──────── Data provided ────────

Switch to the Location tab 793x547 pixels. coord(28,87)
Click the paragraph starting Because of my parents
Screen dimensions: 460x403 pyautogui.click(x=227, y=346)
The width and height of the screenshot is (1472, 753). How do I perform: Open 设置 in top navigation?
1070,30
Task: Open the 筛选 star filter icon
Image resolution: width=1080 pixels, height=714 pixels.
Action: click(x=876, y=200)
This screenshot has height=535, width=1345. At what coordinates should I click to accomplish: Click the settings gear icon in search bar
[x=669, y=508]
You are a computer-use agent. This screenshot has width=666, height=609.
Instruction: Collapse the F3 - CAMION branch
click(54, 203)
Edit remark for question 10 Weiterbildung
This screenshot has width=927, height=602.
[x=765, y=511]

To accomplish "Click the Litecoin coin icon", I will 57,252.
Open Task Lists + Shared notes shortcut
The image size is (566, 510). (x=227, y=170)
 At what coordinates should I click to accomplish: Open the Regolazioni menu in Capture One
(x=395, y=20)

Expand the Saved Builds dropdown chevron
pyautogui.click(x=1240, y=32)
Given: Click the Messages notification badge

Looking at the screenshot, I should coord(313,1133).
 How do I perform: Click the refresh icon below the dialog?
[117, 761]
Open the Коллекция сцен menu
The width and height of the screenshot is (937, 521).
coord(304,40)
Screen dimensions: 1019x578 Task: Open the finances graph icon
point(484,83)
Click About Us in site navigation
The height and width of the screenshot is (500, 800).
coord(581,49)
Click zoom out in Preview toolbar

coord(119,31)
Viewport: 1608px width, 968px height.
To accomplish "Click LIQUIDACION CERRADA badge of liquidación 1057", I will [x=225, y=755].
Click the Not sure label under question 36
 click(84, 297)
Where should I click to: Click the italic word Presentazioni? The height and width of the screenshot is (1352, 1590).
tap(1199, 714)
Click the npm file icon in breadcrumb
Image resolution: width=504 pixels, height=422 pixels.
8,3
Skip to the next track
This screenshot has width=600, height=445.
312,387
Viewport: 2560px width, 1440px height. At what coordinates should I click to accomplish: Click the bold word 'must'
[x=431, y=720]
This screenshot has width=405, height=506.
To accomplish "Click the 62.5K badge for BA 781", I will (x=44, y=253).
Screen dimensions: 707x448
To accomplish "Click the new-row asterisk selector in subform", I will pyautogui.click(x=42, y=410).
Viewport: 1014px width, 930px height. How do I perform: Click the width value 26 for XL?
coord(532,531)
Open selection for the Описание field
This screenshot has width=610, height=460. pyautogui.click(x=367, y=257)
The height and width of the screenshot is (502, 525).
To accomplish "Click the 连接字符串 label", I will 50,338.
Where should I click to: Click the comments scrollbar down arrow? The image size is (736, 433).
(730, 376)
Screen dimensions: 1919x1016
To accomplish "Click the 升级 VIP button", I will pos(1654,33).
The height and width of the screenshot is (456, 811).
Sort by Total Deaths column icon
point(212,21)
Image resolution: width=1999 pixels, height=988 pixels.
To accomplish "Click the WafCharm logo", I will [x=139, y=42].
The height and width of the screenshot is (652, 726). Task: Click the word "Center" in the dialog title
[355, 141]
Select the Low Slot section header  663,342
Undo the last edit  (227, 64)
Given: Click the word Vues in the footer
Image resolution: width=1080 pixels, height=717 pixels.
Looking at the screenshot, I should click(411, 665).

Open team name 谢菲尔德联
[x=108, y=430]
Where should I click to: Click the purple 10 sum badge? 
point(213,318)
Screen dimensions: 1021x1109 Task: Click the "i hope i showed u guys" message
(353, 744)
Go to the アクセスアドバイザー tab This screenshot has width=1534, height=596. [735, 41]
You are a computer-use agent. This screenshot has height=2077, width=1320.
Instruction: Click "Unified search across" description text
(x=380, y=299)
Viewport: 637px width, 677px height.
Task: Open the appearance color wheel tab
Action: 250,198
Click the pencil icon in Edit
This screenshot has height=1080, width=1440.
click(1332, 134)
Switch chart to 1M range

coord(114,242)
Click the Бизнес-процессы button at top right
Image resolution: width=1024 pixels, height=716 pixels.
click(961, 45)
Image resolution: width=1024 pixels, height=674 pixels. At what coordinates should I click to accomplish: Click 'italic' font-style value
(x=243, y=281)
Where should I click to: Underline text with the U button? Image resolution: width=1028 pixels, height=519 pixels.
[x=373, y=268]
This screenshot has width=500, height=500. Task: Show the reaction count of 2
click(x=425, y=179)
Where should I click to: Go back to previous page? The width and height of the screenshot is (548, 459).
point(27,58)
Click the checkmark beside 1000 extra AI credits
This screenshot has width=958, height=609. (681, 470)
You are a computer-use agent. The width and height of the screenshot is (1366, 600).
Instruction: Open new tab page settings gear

────────

• [Your assignment]
Apply a filter for "computer" to the entries and show each line that passes.

• [Output for this task]
You are a computer-use agent. This screenshot has width=666, height=609.
You are a computer-use agent. This screenshot has height=2077, width=1320.
You are a computer-use agent. The width and height of the screenshot is (1366, 600).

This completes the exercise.